═══ DATA FOR THE TASK

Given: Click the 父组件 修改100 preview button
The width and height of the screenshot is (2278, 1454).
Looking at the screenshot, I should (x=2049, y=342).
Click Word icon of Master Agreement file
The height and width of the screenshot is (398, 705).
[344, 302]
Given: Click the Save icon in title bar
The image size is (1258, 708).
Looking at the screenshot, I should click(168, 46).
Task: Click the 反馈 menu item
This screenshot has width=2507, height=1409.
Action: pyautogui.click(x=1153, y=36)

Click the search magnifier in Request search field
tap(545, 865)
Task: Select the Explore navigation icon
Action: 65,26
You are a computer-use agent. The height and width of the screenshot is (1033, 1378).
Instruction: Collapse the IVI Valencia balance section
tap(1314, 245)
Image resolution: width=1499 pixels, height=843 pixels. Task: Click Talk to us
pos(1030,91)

══════

**REQUIREMENT:**
Give back every entry exactly, with nothing left out.

**RESULT BELOW:**
Given: Click the 父组件 修改100 preview button
The width and height of the screenshot is (2278, 1454).
Looking at the screenshot, I should (x=2049, y=342).
Click Word icon of Master Agreement file
The height and width of the screenshot is (398, 705).
[344, 302]
Given: Click the Save icon in title bar
The image size is (1258, 708).
Looking at the screenshot, I should click(168, 46).
Task: Click the 反馈 menu item
This screenshot has width=2507, height=1409.
Action: pyautogui.click(x=1153, y=36)

Click the search magnifier in Request search field
tap(545, 865)
Task: Select the Explore navigation icon
Action: 65,26
You are a computer-use agent. The height and width of the screenshot is (1033, 1378).
Instruction: Collapse the IVI Valencia balance section
tap(1314, 245)
Image resolution: width=1499 pixels, height=843 pixels. Task: Click Talk to us
pos(1030,91)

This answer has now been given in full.